We can translate the C++ program in Rust.
We will decompose the solution to this problem in multiple steps.
As in the C++ example, we need to lock the data manually with a mutex which stands for mutually exclusive. It is an advanced kind of reference which can only expose a writable (mutable) reference to a variable while it is locked.
Unlocking happens automatically after we leave the scope or expression, since mutex is a smart lock: it unlocks automatically when it is dropped (de-allocated) at the end of the spawn.
This means it can be used to share data in a program and control simultaneous access.
First, we try to solve the problem on one CPU, single-threaded.
use std::sync::Mutex;
fn main() {
let m = Mutex::new(5);
{
let mut num = m.lock().unwrap();
*num = 6;
}
}The expression m.lock() returns a mutable reference to the data. Without calling lock, it is simple impossible to refer to the interior of the mutex. At the end of the curly braces block, the lock is dropped automatically, since de-allocation means dropping the lock.
When we try to make this application multi-threaded, we encounter a problem. We make multiple threads and call an expression in each thread to increase the counter. We still have a mutex, or a lock-able variable. However, it is moved inside one of the threads.
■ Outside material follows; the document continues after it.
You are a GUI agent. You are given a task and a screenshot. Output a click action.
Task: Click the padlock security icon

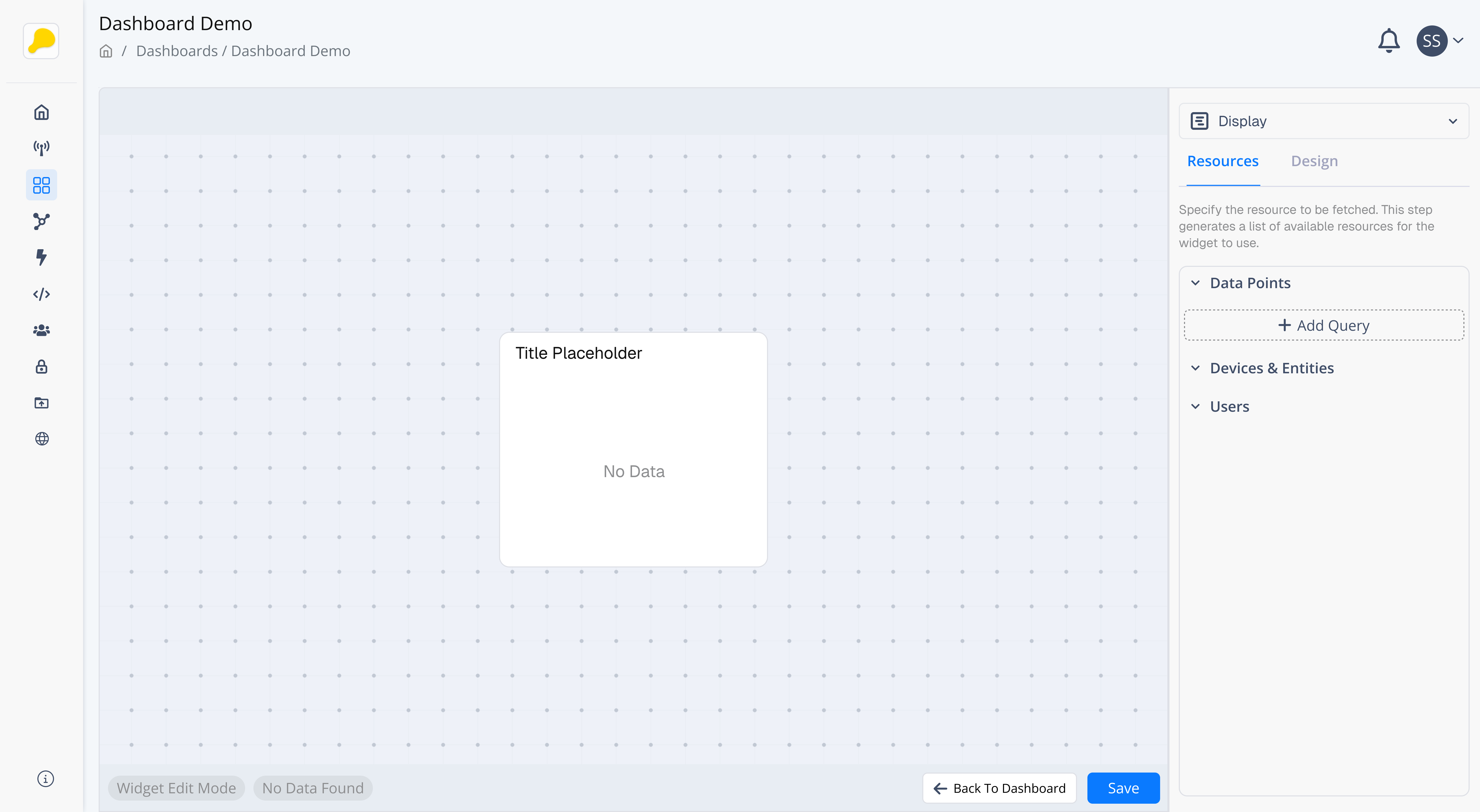click(41, 366)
let counter = Mutex::new(0);
let mut handles = vec![];
for _ in 0..10 {
let handle = thread::spawn(move || {
// counter is moved into thread
let mut num = counter.lock().unwrap();
// counter cannot be used in next thread
*num += 1;
});
handles.push(handle);
}The error that we get says:
moved value
countercannot be used after move
To prevent one of the threads from capturing the mutex, we need to be able to share it in between multiple threads. The problem is that it’s ownership is moved and we loose access to it in the next thread. We need to work with multiple references to the mutex. To do this, we create a special kind of reference, a smart-pointer to the mutex.
The smart pointer (or reference) is called Arc which stands for “atomic reference counted”. It can be cloned infinitely many times.
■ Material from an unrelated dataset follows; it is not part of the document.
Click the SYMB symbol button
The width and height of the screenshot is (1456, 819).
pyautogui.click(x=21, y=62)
let counter = Arc::new(Mutex::new(0));Smart non-owning reference such as Arc do not move or capture ownership. We can now share copies or clones of this reference among the different threads. The copies of these references can be moved inside the threads and there is no problem anymore for the compiler.
let counter = Arc::new(Mutex::new(0));
let mut handles = vec![];
for _ in 0..10 {
let counter = Arc::clone(&counter);
let handle = thread::spawn(move || {
let mut num = counter.lock().unwrap();
*num += 1;
});
handles.push(handle);
}This time the access to the reference is synchronized using the Mutex and Arc in a software pattern called interior mutability.
This demonstrates the power of advanced types such as Arc and Mutex to make more reliable software.